Aurelian Crăiuțu, Indiana University Bloomington
Alcoa Room
The crisis of liberal democracy and the question what we should do to save it would have been hardly conceivable three decades ago, when the Berlin Wall was falling, and we hailed the triumph of liberal democracy around the entire world. The mood is very different today: around the world liberal democracy is in crisis. The agents and causes of democratic decline are many. They range from antiliberal populist movements of the far-right which damage democracies internally through their dismissive attitude toward core civil and political rights, to radical movements on the far Left whose push for radical reforms and endorsement of the controversial cancel culture erode the belief in the legitimacy of key liberal norms and values such as free speech and equality under the law.

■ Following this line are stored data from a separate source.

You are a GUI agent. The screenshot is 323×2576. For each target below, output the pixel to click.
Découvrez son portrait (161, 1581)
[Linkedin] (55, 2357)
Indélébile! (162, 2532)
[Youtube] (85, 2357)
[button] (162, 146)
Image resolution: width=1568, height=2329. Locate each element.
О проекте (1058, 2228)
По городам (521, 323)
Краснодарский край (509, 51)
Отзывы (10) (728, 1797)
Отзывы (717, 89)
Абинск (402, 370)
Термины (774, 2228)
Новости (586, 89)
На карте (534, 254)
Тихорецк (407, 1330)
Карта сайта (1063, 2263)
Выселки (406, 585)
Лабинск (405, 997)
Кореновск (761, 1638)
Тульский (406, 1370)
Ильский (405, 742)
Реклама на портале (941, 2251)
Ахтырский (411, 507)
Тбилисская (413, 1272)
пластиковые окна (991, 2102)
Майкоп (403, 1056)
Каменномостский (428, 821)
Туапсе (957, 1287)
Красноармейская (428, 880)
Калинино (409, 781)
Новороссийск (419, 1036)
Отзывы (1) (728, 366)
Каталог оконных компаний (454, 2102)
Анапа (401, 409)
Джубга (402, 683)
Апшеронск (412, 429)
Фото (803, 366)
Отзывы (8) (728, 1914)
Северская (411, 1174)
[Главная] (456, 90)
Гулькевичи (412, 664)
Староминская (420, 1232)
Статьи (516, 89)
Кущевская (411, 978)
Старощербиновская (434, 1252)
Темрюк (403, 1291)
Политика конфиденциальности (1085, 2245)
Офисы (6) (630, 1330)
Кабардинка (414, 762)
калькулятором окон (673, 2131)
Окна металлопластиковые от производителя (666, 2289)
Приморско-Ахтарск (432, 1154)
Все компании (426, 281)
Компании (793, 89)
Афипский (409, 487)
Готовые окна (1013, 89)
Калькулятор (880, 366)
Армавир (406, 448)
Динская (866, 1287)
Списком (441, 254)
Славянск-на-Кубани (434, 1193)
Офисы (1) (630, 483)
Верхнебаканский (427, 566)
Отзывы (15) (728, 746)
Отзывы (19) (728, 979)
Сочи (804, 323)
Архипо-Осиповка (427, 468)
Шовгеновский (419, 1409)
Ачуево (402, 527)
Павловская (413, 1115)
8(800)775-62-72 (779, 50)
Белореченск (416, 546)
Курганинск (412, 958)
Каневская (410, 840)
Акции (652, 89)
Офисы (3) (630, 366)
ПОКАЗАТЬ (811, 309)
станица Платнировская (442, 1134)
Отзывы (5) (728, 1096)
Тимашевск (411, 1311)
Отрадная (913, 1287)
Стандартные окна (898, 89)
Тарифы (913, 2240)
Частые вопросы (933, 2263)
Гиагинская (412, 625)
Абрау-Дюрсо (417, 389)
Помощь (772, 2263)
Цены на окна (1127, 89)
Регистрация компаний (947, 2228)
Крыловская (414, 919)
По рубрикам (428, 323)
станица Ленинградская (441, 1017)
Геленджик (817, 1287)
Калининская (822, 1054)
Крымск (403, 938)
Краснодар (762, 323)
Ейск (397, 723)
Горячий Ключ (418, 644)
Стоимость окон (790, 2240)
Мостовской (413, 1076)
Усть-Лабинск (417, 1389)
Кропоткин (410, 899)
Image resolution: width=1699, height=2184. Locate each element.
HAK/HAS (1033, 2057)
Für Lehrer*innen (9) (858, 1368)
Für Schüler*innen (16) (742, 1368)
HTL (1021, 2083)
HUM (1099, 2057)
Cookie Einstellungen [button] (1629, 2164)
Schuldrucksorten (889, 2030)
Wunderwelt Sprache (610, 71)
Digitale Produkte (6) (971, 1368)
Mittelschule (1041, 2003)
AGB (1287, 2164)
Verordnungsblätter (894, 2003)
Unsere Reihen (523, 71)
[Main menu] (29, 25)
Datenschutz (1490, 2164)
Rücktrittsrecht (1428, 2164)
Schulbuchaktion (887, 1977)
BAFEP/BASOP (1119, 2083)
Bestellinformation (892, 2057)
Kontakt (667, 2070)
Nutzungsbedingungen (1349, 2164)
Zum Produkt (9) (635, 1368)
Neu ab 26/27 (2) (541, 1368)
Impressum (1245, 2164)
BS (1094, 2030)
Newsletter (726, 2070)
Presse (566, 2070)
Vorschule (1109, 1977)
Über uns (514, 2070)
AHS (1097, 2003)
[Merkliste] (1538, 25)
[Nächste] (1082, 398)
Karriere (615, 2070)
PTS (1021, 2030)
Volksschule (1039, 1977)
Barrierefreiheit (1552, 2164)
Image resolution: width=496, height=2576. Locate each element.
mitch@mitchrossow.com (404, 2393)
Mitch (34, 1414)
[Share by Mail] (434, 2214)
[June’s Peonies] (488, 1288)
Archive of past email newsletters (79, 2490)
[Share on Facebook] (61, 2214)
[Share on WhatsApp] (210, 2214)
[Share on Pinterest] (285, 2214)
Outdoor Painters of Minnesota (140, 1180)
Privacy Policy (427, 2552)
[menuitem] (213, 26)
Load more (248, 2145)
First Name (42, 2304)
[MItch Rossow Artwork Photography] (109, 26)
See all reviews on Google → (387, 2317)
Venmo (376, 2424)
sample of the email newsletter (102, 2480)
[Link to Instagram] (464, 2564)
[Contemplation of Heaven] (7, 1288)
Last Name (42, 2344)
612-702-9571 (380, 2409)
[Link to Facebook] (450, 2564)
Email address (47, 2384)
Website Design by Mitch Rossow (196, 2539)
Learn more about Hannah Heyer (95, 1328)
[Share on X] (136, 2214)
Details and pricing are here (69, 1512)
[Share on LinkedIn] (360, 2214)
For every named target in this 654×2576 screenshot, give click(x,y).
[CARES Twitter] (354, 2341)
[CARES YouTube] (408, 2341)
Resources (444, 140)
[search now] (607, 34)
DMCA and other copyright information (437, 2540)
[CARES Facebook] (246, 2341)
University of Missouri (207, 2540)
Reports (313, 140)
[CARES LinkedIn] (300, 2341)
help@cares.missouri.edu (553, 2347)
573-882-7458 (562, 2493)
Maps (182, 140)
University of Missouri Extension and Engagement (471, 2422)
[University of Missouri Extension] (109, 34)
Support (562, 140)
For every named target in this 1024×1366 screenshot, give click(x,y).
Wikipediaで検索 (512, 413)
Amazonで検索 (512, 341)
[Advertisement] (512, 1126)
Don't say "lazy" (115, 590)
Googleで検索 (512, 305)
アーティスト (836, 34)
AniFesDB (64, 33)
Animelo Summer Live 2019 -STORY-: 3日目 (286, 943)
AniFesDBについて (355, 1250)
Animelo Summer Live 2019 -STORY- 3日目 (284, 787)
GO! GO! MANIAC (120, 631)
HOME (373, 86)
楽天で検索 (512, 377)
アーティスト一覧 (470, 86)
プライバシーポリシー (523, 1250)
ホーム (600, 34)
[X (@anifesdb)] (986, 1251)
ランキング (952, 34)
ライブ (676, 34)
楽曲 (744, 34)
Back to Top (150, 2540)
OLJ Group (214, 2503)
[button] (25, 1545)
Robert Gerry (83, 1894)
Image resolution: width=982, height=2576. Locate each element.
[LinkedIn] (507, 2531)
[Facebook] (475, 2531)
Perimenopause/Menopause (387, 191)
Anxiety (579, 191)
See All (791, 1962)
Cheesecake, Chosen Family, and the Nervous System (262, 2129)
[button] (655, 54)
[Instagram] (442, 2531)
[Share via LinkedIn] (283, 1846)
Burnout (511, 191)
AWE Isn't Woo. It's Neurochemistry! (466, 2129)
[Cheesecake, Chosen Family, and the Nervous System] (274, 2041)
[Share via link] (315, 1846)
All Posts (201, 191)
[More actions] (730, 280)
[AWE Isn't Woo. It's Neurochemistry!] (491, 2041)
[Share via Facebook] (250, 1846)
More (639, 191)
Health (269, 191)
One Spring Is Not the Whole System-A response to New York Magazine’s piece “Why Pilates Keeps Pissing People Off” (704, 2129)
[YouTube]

This presentation, based on a book manuscript in progress on liberal democracy that Crăiuțu is co-writing with Dan Cole and Michael McGinnis at Indiana University, explores the reasons for which liberalism is under attack and revisits the diversity and eclecticism of the liberal family, with emphasis on the relationship between liberalism and political moderation. They show that the doom industry has a long history and discuss the conceptual fluidity of liberalism and its implications for students of liberalism. They argue that by acknowledging the polysemantic nature of liberalism we can better answer its critics. After examining a few tropes in the anti-liberal literature, the presentation concludes with a few practical recommendations for defending liberal democracy and rethinking liberal governance by drawing on the ideas of Karl Popper and the Bloomington School created by Elinor and Vincent Ostrom.